Mobile Digital Health Platforms: The Future of Patient Education
With the rise of smartphones, digital health technology has become a powerful tool in patient education and monitoring. Mobile applications are now being used to collect patient data, facilitate communication between patients and providers, and most importantly, improve patient outcomes. This has been proven to be successful in the management of diseases such as diabetes and chronic heart disease. Mobile apps for Gastroenterological and orthopaedic surgery reduce follow-up visits and monitor postoperative wounds. Prostate-, and lung cancer, and C-section postoperative outcomes can also be collected via mobile apps.
The Efficacy of Digital Health Platforms: A Case Study
A recent study focused on the effectiveness of a mobile digital health platform, ManageMySurgery (MMS). MMS is a mobile app that supports patients during interventional procedures. This app contains links about surgery, care team communication, and duties to prepare patients for their treatments. It also serves as a reminder for checking into appointments, confirming preoperative instructions, and completing pre- and post-op surveys. The results were impressive, with significant reductions in emergency room visits, hospital readmissions, and complications among patients using the app.
Understanding the Mechanism of Benefit
This digital health application stands as one of the first for cardiac surgery shown to improve patient outcomes through objective measurements. While it’s not possible to prove direct causality, the study’s results suggest that digital health tools can significantly improve patient outcomes including reduced rehospitalisation and emergency room visits. These apps serve as partners in patients’ journeys, reminding them of actions they need to take before and after surgery. This ensures improved outcomes and a better quality of life.
Limitations and Future Directions
Despite the promising results, the study was not without limitations, including the potential for selection bias and the fact that it focused solely on TAVR patients. Future studies could expand the focus to include a wider variety of cardiothoracic procedures and explore the potential benefits of integrating the app with electronic medical records.

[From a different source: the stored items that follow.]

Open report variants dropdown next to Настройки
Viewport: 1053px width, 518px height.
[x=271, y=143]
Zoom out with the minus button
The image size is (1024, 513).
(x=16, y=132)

The Future of Digital Health in Healthcare
This study represents a significant step forward in understanding the potential of digital health platforms in improving patient outcomes. By engaging patients throughout every step of their surgical procedure, digital health tools can help improve individual patient wellbeing. Resulting in reduced the workload on healthcare providers, and assisting with alleviating the overall burden on healthcare resources.